Iran, US talk on Iraq: now what?

Both sides seek a US exit, but Iran must first end support for insurgents who kill US troops and Iraqis.

Democrats in Congress failed last week to force a deadline for a US retreat from Iraq. This week, it was Iran's turn. American and Iranian diplomats held historic talks yesterday with Iran hoping to ease a US exit from the war.

The fact that these talks took place at all was a signal that both sides seek a new chapter in Iraq.

Four hours of negotiations between their respective ambassadors to Baghdad, held in the chambers of the Iraqi prime minister, focused solely on Iraq.

That singular concentration, too, was a sign that the two countries may try to isolate the Iraq question from the other issues that divide them, such as Iran's nuclear ambitions.

Equally hopeful was that the US did not dismiss out of hand an Iranian proposal to set up a "trilateral security mechanism" for Iraq that would include the US, Iran, and Iraq.
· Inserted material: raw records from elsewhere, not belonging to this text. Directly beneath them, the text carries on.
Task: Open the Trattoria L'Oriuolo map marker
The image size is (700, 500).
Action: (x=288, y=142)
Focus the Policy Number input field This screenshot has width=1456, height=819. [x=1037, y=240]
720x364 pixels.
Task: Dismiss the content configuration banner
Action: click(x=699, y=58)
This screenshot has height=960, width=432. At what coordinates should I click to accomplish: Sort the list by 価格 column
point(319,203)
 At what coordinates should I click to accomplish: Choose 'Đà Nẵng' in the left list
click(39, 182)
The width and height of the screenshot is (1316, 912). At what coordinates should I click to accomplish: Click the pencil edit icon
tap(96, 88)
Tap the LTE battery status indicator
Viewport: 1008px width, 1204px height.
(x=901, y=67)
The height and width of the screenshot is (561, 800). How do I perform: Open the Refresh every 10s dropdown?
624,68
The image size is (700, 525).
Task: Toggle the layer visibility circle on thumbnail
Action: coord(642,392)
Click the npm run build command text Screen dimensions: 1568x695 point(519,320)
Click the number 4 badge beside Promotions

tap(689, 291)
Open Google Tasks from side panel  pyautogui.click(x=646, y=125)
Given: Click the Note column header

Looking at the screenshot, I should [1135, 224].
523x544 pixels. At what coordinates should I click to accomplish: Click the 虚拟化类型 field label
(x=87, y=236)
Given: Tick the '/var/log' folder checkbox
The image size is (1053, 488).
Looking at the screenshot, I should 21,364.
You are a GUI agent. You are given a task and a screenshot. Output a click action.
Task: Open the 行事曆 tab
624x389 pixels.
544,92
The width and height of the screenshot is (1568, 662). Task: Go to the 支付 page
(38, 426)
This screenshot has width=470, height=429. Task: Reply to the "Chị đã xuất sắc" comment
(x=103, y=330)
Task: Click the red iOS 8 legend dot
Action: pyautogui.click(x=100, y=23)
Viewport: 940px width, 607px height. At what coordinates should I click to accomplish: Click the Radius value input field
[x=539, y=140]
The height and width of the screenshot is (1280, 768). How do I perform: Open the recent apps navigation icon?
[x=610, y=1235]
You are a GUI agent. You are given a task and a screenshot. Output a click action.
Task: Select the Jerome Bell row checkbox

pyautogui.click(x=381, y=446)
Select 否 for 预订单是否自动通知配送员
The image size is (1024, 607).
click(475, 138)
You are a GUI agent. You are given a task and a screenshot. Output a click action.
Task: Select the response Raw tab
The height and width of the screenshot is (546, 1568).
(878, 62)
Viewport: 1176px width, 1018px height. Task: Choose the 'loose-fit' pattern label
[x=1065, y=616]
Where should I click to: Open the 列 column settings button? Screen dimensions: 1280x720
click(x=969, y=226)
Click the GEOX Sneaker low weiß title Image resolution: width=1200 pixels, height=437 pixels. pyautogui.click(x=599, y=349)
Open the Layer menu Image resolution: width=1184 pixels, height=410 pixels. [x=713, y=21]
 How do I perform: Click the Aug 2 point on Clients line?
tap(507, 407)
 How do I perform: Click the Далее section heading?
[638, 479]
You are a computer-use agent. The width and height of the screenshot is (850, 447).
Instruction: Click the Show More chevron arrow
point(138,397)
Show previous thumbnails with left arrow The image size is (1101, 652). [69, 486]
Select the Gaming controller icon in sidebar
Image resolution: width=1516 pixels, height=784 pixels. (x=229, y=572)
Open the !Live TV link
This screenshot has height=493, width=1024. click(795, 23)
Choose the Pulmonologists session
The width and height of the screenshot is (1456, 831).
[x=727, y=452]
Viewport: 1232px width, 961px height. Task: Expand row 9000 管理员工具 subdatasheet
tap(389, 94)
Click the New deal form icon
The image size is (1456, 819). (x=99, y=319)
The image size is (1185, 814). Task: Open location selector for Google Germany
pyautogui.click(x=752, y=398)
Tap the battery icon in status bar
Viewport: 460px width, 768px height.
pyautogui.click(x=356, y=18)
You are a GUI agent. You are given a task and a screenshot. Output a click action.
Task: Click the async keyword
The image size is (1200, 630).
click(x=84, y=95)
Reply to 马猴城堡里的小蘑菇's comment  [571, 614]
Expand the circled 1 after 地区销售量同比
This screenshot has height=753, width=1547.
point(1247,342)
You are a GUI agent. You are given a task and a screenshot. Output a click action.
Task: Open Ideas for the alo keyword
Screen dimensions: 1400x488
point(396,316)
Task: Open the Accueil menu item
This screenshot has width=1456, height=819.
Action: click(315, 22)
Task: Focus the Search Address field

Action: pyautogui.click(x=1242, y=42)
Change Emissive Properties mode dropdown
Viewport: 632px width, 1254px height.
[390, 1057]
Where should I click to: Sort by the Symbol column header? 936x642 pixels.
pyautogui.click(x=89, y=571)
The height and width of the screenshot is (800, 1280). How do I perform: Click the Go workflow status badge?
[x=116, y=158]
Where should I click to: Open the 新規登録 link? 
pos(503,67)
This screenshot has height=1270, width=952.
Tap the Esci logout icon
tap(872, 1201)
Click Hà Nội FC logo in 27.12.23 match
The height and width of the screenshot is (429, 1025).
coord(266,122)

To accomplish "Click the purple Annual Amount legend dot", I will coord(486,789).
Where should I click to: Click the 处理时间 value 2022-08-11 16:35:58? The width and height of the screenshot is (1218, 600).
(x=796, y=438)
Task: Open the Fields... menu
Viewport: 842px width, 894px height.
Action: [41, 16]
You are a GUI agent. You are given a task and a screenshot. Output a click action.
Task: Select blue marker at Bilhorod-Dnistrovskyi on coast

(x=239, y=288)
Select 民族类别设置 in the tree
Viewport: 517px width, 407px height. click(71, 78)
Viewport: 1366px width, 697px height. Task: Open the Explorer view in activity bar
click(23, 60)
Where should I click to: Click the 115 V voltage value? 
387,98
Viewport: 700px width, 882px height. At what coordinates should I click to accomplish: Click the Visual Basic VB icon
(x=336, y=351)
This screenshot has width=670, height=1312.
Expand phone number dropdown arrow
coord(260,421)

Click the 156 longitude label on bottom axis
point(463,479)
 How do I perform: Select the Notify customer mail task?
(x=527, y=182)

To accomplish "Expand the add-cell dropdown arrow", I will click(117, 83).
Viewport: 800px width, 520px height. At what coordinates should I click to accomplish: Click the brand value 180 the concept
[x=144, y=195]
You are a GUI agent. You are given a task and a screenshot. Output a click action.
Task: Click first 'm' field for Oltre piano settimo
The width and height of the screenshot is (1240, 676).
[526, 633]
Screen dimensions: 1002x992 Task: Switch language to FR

The Iranians, who want a US timetable for withdrawal, clearly want these talks to go on.

But a continuance should be contingent on whether Iran heeds specific US demands for it to stop supporting Iraqi militias that kill civilians and American soldiers. The world will know soon enough if Iran has complied.

Evidence has built up that Iran's theocracy has tried to keep the Iraqi pot boiling for the US by supporting insurgents. But in recent days, Iran's main ally in Iraq, the rebel Shiite leader Muqtada al-Sadr, has resurfaced after reportedly hiding for months in Iran. There are signs he is ready to work with the Iraqi government for stability. His Mehdi Army militias have recently lain low while the US conducts a military surge.

In Iran itself, an internal power struggle may account for a new approach toward Iraq. Just two weeks ago, Supreme Leader Ayatollah Ali Khamenei asked the question: How is it possible to hold talks with an "arrogant, bullying, expansionist" US? But now Iran has done just that.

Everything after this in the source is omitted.